Problem requirements:
Copy the data below exactly. Any pictures in it should be omitted.

Records supplied:
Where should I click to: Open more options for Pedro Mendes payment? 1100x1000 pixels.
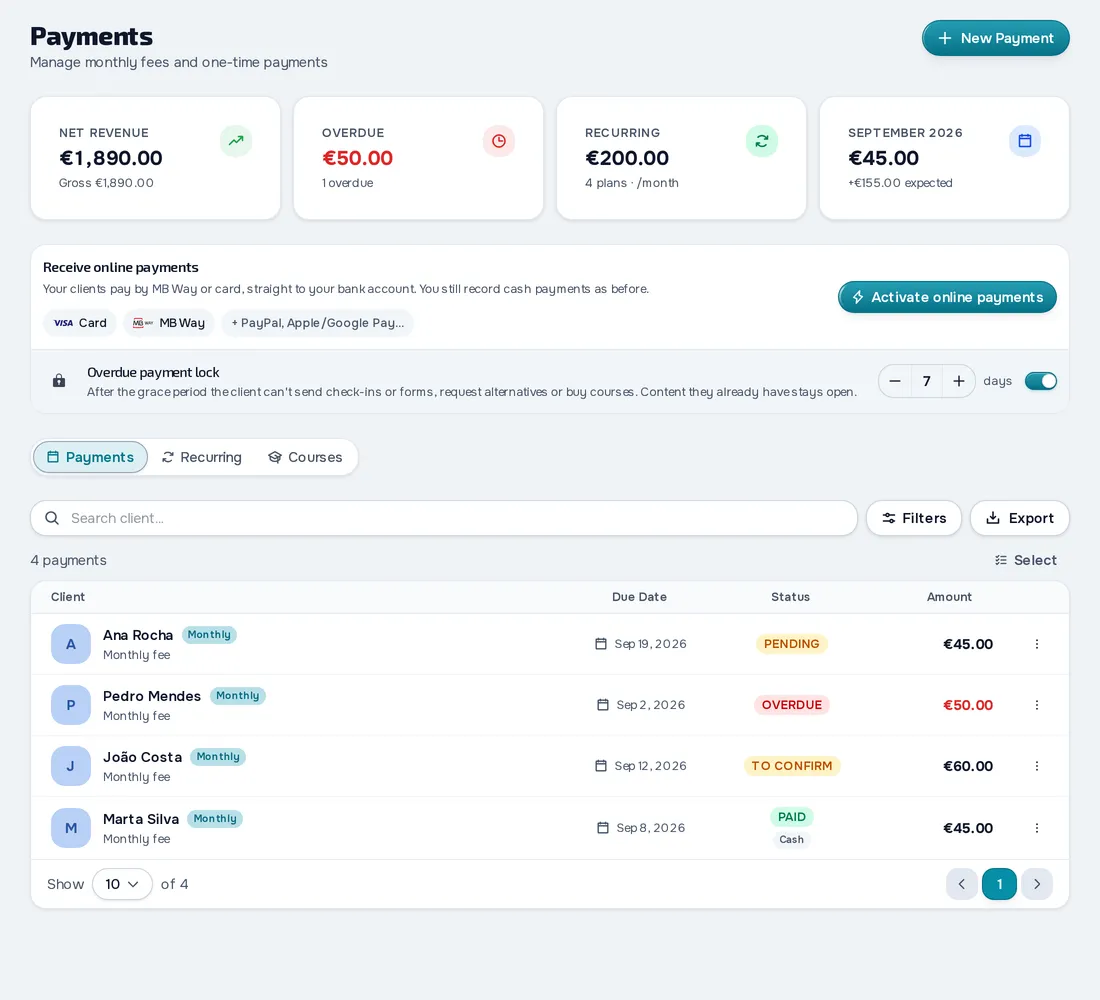pos(1036,705)
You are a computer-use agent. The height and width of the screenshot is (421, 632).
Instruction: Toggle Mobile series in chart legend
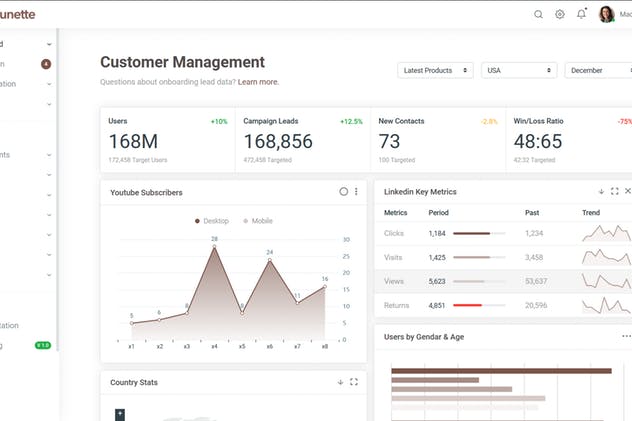258,221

Exercise response:
Where should I click to: Open more options for Pedro Mendes payment? 1100x1000 pixels.
pos(1036,705)
You are a computer-use agent. The height and width of the screenshot is (421, 632).
Instruction: Toggle Mobile series in chart legend
258,221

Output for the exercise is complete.